§ **Selected passage**:
◆ ◆ ◆ ◆

Zwift$10 per month 1 of 8
The Zwift app allows you to link your turbo trainer with your computer, tablet or smartphone so you can compete virtually against other cyclists. The addictive cycling game can be a great way to avoid boredom and get in a hard workout by riding against other dedicated cyclists from around the globe (including Jens Voigt and President Obama), but requires a turbo trainer with variable resistance and power metrics that will automatically increase and decrease resistance according to the virtual terrain on screen. The Wahoo Kickr or Tacx Neo Smart trainer are two such options, but they aren't cheap.
CycleOps Virtual Trainer (CVT)$15 per month; $12 per month with 6 month membership; or $10 per month annually 2 of 8
While it still works best with a virtual trainer such as the CycleOps Powerbeam Pro, the CycleOps Virtual Trainer can be used with almost any trainer. If you use the app with a non-virtual trainer, you'll have to increase and decrease resistance yourself by shifting, which can make the experience feel a little less life-like. The major difference between the CVT and Zwift is that the virtual video uses video feed of real roads and training routes instead of graphics. You'll be able to choose from thousands of real-world routes, including legendary climbs of the Tour de France and Giro d'Italia. Available for download on Android, iOS or your PC, the app will track all of your training data and can even pre-program workouts for interval training or other structured training plans. Online racing is also an option with CVT.

◆ ◆ ◆ ◆

§ **Provided data**:
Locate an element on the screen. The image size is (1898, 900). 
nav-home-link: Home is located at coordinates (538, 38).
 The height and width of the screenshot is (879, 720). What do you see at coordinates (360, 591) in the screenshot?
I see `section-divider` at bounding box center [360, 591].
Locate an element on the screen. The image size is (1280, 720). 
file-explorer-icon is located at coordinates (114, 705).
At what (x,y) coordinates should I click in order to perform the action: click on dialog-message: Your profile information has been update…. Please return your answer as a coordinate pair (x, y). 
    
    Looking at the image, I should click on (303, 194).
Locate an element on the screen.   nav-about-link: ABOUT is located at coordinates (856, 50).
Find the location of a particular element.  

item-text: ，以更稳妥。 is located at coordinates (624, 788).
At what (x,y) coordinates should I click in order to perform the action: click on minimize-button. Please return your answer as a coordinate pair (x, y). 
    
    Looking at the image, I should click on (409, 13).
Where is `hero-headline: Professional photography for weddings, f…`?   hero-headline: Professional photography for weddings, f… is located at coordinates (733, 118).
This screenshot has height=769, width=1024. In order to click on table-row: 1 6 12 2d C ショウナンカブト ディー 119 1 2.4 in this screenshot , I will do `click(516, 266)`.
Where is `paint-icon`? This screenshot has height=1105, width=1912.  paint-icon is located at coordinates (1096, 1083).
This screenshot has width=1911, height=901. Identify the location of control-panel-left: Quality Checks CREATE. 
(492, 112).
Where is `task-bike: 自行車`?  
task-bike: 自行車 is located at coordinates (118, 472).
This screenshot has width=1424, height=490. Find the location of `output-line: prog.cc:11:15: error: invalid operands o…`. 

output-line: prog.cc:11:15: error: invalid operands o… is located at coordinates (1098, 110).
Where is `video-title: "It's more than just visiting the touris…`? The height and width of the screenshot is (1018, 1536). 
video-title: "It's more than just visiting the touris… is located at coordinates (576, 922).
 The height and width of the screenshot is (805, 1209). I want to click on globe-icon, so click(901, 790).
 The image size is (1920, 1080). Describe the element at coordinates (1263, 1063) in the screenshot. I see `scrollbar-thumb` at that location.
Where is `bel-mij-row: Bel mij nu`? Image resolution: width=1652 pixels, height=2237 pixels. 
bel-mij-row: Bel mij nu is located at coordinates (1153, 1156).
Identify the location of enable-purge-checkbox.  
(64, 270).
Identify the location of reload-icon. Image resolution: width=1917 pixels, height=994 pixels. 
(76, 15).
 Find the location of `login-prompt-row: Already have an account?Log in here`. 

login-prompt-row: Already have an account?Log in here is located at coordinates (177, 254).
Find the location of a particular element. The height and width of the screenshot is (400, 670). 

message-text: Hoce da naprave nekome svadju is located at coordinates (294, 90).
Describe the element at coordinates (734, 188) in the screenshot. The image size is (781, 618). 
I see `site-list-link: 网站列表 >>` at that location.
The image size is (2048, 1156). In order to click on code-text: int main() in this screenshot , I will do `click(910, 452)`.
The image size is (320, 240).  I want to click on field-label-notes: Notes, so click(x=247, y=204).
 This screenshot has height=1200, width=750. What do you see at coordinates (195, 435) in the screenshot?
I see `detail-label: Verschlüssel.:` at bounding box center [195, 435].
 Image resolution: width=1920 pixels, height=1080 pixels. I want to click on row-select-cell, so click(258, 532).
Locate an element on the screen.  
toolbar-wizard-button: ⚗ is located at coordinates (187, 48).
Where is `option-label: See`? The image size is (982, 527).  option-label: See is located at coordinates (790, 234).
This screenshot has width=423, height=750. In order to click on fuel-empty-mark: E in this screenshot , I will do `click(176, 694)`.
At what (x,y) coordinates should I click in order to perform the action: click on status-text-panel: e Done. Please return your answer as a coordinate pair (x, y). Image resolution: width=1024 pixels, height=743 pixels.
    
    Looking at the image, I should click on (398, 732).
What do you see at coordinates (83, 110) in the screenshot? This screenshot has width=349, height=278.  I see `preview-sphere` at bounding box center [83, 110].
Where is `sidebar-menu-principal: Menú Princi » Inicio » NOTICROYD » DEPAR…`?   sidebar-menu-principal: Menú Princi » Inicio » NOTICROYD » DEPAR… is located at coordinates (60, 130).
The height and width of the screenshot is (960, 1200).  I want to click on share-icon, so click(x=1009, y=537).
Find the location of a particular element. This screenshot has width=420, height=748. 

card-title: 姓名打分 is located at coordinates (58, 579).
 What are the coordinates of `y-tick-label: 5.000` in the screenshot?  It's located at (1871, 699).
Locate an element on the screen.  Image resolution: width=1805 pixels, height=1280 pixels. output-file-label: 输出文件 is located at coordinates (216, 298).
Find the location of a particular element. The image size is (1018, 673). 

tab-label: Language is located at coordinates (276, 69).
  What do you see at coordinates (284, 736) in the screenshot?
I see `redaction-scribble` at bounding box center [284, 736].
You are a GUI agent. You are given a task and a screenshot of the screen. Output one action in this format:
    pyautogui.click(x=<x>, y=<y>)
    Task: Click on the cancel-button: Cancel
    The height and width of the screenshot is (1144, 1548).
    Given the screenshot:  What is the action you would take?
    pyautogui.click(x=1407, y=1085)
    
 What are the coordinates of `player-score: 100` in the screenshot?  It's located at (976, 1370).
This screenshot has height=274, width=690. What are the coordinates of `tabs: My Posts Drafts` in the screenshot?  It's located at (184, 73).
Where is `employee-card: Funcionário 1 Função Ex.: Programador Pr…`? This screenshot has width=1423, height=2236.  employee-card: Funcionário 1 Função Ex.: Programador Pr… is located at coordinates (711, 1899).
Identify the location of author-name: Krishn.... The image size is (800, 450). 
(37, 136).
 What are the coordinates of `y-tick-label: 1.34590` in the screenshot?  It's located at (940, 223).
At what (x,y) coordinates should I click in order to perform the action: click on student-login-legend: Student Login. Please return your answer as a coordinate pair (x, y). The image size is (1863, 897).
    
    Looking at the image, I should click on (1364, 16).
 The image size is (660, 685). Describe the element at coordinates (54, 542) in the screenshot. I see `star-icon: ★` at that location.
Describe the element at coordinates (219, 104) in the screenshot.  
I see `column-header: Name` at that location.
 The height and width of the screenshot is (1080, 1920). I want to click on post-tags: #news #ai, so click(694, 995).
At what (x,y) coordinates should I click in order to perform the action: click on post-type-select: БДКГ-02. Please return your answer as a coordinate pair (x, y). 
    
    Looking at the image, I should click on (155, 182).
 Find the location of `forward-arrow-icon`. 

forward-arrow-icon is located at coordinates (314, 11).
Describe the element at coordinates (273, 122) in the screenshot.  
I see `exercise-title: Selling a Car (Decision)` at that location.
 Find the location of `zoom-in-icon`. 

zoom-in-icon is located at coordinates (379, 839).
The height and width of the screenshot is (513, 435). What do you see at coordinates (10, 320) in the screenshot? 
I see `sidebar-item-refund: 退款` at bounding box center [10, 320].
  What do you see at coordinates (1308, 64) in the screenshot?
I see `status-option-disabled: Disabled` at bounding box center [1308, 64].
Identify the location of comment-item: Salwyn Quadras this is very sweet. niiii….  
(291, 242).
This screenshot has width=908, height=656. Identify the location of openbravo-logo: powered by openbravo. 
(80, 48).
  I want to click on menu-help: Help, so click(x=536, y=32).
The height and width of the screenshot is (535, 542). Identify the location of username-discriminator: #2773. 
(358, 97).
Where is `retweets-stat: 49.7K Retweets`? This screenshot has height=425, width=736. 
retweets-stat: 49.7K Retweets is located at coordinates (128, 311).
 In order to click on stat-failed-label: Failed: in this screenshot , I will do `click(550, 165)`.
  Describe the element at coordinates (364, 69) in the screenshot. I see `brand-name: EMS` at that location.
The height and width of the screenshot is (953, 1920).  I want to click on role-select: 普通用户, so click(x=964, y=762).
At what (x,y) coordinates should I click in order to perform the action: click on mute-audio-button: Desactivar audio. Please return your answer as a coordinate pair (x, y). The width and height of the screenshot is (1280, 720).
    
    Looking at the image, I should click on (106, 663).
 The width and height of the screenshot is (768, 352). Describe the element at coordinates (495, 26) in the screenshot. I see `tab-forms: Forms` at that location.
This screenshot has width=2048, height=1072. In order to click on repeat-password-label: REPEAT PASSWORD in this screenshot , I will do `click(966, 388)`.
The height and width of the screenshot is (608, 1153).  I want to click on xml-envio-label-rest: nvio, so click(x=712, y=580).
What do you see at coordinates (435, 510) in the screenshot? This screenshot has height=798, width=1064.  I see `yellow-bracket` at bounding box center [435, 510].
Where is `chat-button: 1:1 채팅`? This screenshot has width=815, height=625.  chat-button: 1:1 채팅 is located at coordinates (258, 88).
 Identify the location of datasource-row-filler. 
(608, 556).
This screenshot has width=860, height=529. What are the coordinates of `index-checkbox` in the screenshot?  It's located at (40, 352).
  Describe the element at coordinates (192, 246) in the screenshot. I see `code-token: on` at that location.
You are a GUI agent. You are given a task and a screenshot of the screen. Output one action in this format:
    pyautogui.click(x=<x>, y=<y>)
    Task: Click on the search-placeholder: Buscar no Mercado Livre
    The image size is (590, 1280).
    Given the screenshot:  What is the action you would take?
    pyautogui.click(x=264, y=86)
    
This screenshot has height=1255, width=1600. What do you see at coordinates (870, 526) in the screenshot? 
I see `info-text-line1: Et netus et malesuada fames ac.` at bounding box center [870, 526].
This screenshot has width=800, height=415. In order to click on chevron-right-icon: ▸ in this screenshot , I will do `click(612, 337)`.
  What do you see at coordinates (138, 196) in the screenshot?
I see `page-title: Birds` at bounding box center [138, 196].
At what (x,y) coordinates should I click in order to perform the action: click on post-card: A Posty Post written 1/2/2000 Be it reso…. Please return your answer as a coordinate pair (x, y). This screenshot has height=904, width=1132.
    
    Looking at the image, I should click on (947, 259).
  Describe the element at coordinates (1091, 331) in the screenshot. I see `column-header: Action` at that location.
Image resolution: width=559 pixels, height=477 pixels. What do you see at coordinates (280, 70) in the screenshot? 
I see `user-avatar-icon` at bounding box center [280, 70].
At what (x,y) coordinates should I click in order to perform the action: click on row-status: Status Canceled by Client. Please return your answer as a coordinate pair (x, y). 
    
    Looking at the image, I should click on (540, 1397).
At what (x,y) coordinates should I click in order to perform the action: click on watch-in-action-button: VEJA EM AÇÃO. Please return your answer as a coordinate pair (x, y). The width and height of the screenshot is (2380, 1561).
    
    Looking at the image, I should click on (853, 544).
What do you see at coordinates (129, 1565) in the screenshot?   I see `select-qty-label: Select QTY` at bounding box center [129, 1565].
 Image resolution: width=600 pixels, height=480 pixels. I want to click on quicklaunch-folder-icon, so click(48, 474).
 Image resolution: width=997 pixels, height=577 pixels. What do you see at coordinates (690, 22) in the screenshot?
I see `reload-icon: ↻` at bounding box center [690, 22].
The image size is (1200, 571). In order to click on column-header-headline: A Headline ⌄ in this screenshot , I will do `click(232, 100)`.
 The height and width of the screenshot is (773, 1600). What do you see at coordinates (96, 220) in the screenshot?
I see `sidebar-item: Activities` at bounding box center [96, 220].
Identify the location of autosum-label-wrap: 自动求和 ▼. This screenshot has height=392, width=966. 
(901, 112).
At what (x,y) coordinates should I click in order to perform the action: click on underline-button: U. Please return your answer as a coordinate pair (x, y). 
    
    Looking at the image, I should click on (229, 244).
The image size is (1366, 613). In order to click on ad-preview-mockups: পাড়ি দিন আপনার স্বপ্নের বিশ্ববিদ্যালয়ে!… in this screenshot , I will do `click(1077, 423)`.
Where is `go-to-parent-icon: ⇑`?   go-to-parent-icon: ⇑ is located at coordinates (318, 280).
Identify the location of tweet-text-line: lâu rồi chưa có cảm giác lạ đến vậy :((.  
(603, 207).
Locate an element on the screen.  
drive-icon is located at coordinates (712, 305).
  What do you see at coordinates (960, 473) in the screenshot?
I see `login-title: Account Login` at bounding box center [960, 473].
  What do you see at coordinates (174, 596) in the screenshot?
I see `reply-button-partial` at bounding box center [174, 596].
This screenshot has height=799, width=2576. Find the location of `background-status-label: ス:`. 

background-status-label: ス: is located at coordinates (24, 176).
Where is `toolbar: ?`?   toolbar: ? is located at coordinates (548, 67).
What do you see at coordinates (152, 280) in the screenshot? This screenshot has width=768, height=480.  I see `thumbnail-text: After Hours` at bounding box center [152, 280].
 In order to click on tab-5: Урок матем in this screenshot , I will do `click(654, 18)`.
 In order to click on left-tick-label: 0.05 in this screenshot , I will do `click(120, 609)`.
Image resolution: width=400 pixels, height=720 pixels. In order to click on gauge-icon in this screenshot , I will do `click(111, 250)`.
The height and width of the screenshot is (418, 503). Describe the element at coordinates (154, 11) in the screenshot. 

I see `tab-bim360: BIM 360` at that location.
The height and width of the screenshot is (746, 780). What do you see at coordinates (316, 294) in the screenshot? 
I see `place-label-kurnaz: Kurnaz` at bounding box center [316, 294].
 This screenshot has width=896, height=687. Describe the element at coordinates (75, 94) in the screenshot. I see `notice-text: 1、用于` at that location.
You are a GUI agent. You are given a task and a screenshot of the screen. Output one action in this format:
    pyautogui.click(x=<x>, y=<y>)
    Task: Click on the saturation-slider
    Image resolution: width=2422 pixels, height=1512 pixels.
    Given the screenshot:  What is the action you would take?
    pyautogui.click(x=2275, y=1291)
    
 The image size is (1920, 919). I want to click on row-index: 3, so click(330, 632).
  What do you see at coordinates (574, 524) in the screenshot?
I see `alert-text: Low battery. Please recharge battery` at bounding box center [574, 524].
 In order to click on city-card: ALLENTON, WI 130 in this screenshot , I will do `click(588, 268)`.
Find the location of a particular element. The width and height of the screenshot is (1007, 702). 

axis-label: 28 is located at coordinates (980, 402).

◆ ◆ ◆ ◆

§ **Things to do**:
- 1) Rewrite the paragraph of the cycling app text that begins "While it still works best" as a short bulleted list of its main facts.
- 2) From the cycling app text, extract everything from "Zwift$10 per month" down to "they aren't cheap.".
The material has no connection to the cycling app text.

§ **Exercise results**:
- 1)
- Works best with a virtual trainer such as the CycleOps Powerbeam Pro, but can be used with almost any trainer.
- With a non-virtual trainer, you change resistance yourself by shifting, which feels a little less life-like.
- Unlike Zwift, it uses video of real roads and training routes instead of graphics.
- Offers thousands of real-world routes, including legendary climbs of the Tour de France and Giro d'Italia.
- Available on Android, iOS and PC.
- Tracks all training data and can pre-program workouts for intervals or other structured plans.
- Supports online racing.

- 2)
Zwift$10 per month 1 of 8
The Zwift app allows you to link your turbo trainer with your computer, tablet or smartphone so you can compete virtually against other cyclists. The addictive cycling game can be a great way to avoid boredom and get in a hard workout by riding against other dedicated cyclists from around the globe (including Jens Voigt and President Obama), but requires a turbo trainer with variable resistance and power metrics that will automatically increase and decrease resistance according to the virtual terrain on screen. The Wahoo Kickr or Tacx Neo Smart trainer are two such options, but they aren't cheap.